OPINION:
Since the federal government decided to allow rationality to prevail and everyone to proceed with their lives after the pandemic, there has been a quiet war between corporate leadership and those employees squarely ensconced in the laptop class over whether and to what extent working from home should be embraced.
For many, it is a contest in which there is no one for whom to root. No one really likes or trusts senior management of any organization (nor, as a rule, should they). On the other hand, it is difficult to support the laptoppers, who, for the most part, come off as — and probably are — spoiled children. Most of us remember 2019, when 40 hours a week in the office was the minimum.
For those who deal with the federal government, the issue is even more fraught.
Alfred DelliBovi, who served in the Reagan and George H.W. Bush administrations, was fond of pitching his idea that the way to solve the problems with the federal workforce was to guarantee them step and grade increases, while requiring them to stay home. He reasoned that it would ultimately result in less disruption and lower costs to the nation.
No doubt he had a point.
But there are certain jobs for which one needs to be present. One such job would be inspector at the Nuclear Regulatory Commission.
No university or college offers a degree in nuclear regulation and inspection. Those skills take several years on the job to develop, primarily through formal training, mentoring, and firsthand observation. This is no small problem, as one-quarter of the NRC workforce is eligible to retire right now.

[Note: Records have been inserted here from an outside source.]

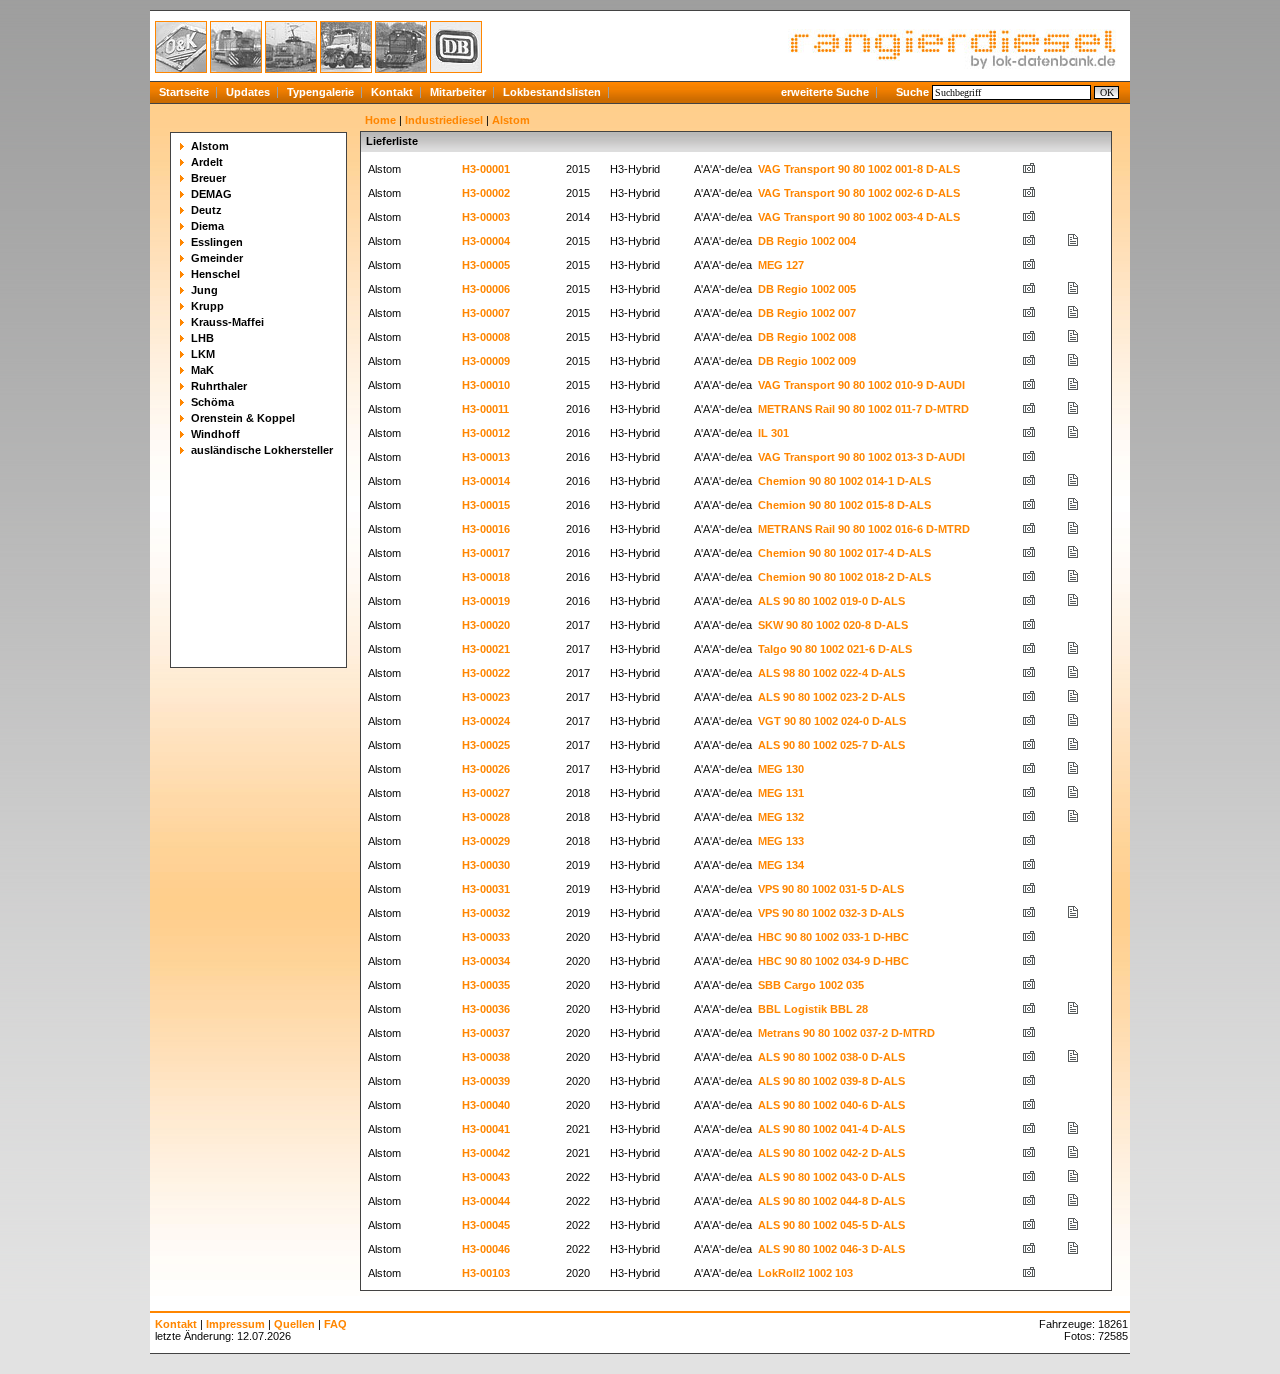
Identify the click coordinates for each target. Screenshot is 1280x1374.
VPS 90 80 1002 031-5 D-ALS (831, 889)
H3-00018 (486, 577)
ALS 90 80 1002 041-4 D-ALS (831, 1129)
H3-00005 (486, 265)
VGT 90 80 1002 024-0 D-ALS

Unfortunately, at the moment, both the union and the NRC career leadership have decided that giving job-seekers the freedom to work from their favorite coffee shop is the key to hiring new employees. The NRC staff has proposed a new and aggressive work-from-home policy — “Presence with Purpose,” whatever that means — which would reduce requirements to be in the office from four days per pay period (roughly two weeks) to two days per pay period. Under this scheme, a “day” is redefined to be as little as four hours.
The NRC’s excessive timelines for licensing of new and advanced reactors, fuel designs, etc. — now measured in decades — are already the poster child for bureaucratic red tape. Increasing the number of NRC employees who work from home won’t make that better.
Ironically, one of the recommendations from the report that looked at the incident at Three Mile Island back in 1979 was that the NRC offices should be consolidated to a single location so that expertise could be shared and expanded. Increased working from home would, obviously, turn that recommendation on its head.
Given the importance of nuclear energy in meeting today’s energy security and national security imperatives, the NRC’s success and efficiency is paramount in licensing new and advanced reactors and partnering with power plant operators to ensure the continued safe operation of the U.S. nuclear fleet.
Having the workforce that is supposed to be helping to ensure the safety of American nuclear energy into the next century sitting at home while the hard-earned knowledge of decades of regulation and safety practices decays is not a good idea.
The Nuclear Regulatory Commission needs to reject this proposal.
• Michael McKenna, a columnist for The Washington Times, is president of MWR Strategies.